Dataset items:
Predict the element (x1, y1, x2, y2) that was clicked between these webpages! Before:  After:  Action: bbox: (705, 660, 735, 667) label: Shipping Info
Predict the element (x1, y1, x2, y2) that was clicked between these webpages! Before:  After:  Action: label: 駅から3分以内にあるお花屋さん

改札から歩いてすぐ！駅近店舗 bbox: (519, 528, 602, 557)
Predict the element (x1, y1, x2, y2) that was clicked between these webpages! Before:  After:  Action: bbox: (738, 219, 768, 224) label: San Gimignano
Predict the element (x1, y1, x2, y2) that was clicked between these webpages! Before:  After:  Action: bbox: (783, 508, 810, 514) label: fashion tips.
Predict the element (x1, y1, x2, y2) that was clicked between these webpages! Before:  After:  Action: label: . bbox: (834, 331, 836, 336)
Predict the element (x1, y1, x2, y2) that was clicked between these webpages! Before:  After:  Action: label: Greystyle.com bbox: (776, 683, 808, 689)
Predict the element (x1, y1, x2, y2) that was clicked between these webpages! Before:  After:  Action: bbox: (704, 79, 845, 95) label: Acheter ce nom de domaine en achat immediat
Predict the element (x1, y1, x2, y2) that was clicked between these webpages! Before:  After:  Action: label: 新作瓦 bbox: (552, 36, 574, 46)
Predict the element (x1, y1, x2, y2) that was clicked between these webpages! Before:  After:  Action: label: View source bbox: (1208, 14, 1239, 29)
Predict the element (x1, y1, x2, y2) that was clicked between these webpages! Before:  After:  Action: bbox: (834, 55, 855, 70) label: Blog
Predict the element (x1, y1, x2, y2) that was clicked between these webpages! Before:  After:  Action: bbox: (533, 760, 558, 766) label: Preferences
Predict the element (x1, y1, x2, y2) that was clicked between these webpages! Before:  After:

▶ Aim:
In all of the material above, replace "these webpages" with "the two web pages" and keep every other word and mark as it is.

▶ Reply to the exercise:
Predict the element (x1, y1, x2, y2) that was clicked between the two web pages! Before:  After:  Action: bbox: (705, 660, 735, 667) label: Shipping Info
Predict the element (x1, y1, x2, y2) that was clicked between the two web pages! Before:  After:  Action: label: 駅から3分以内にあるお花屋さん

改札から歩いてすぐ！駅近店舗 bbox: (519, 528, 602, 557)
Predict the element (x1, y1, x2, y2) that was clicked between the two web pages! Before:  After:  Action: bbox: (738, 219, 768, 224) label: San Gimignano
Predict the element (x1, y1, x2, y2) that was clicked between the two web pages! Before:  After:  Action: bbox: (783, 508, 810, 514) label: fashion tips.
Predict the element (x1, y1, x2, y2) that was clicked between the two web pages! Before:  After:  Action: label: . bbox: (834, 331, 836, 336)
Predict the element (x1, y1, x2, y2) that was clicked between the two web pages! Before:  After:  Action: label: Greystyle.com bbox: (776, 683, 808, 689)
Predict the element (x1, y1, x2, y2) that was clicked between the two web pages! Before:  After:  Action: bbox: (704, 79, 845, 95) label: Acheter ce nom de domaine en achat immediat
Predict the element (x1, y1, x2, y2) that was clicked between the two web pages! Before:  After:  Action: label: 新作瓦 bbox: (552, 36, 574, 46)
Predict the element (x1, y1, x2, y2) that was clicked between the two web pages! Before:  After:  Action: label: View source bbox: (1208, 14, 1239, 29)
Predict the element (x1, y1, x2, y2) that was clicked between the two web pages! Before:  After:  Action: bbox: (834, 55, 855, 70) label: Blog
Predict the element (x1, y1, x2, y2) that was clicked between the two web pages! Before:  After:  Action: bbox: (533, 760, 558, 766) label: Preferences
Predict the element (x1, y1, x2, y2) that was clicked between the two web pages! Before:  After:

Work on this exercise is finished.